DOCUMENT SECTION:
++++++++++

It's always an interesting time when an artist makes the transition over to label head, and not something I've ever written about I don't think. That's why this release is great - I know how Soul Bass Project approach things on the musical side, so it's interesting to look at how they've put the release together.
The key thing you need to know about the album is it flits in and out of genres and there are lots of artists on it. This makes a lot of sense if you contextualise the release alongside SBP musical output.
If I take two SBP tunes at random, you'll see what i'm referring to. I'm going to reach back to 'Falling Upright' for one second here - the track effortlessly blends 140, Hip-Hop and even a little bit of Jazz. From the album in question, 'Mindbender' is very fluid and merges breaks with bass at 140bpm. Essentially what i'm getting at is that SBP draw from a wide range of influences when they build a track, so it makes a lot of sense that they applied the same method when curating the release.
The release journeys through hip-hop, DNB, 140, breaks, experimental and jungle - leaving you with a veritable smorgasbord of sonic frequencies. Trekkah kicks it all off with some mellow iinstrumental hip-hop which is then immediately met by frenetic and technical DNB from Primate. Jumping down the BPMS you're then faced with two dubstep tracks from SBP and Legend4ry & Pressa. SBP draw for dubbed out minimalism while L&P go for that slightly more Vivek circa 2011 feel.
Pressa then steps up on solo duty with a big dutty reese and some breaks. ADM then builds on this energy bringing techy DNB back into the fold, followed by Sophia Syndicate and Technical Finger bring the drums to the big room. Braidee then carries on with the DNB tip. Books brings us our first glimpse of the experimental side of the release, with some intricately layered glitchy DNB. SBP and Duckem them bring us our next 140 break, with SBP drawing for the breaks and Duckem opting for his quintissential space cowboy style. LUUDUS then brings the pinacle of the album's experimentalism with some eponymous west coast producer inspired glitchyness. The release is then closed by the two Leicester stalwarts Rob Sparx and DJ APB. It's hard to talk about 14 tracks at length, so the best advice is to go and listen to it in full.

++++++++++

EXERCISE DIRECTIONS:
Rewrite the album review from "The release journeys" up to and including "circa 2011 feel.", swapping "smorgasbord" for "assortment".

COLLECTED MATERIAL:
++++++++++

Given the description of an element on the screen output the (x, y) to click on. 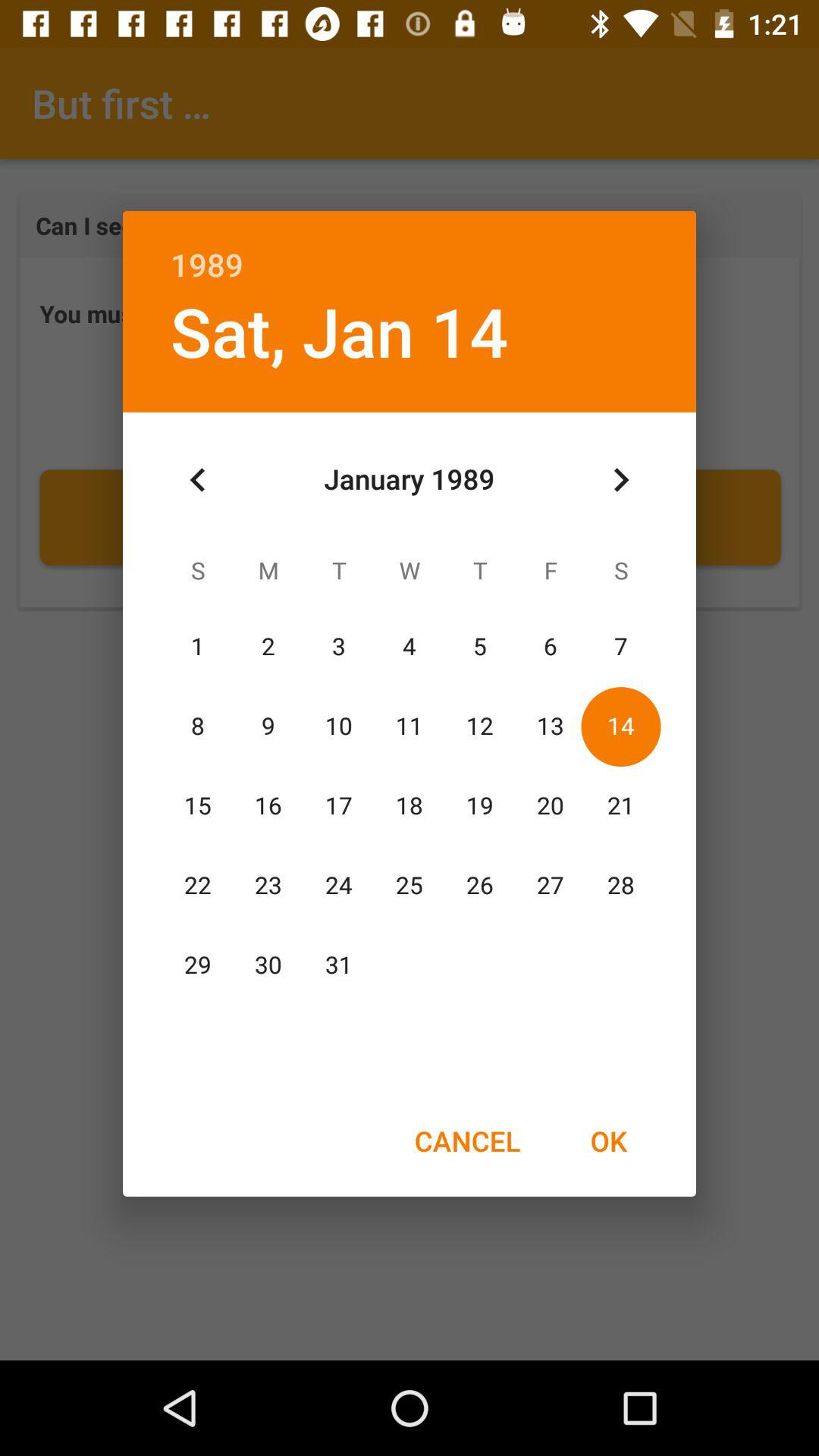
click the icon next to ok icon (467, 1140)
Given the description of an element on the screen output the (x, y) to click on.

++++++++++

TASK OUTPUT:
The release journeys through hip-hop, DNB, 140, breaks, experimental and jungle - leaving you with a veritable assortment of sonic frequencies. Trekkah kicks it all off with some mellow iinstrumental hip-hop which is then immediately met by frenetic and technical DNB from Primate. Jumping down the BPMS you're then faced with two dubstep tracks from SBP and Legend4ry & Pressa. SBP draw for dubbed out minimalism while L&P go for that slightly more Vivek circa 2011 feel.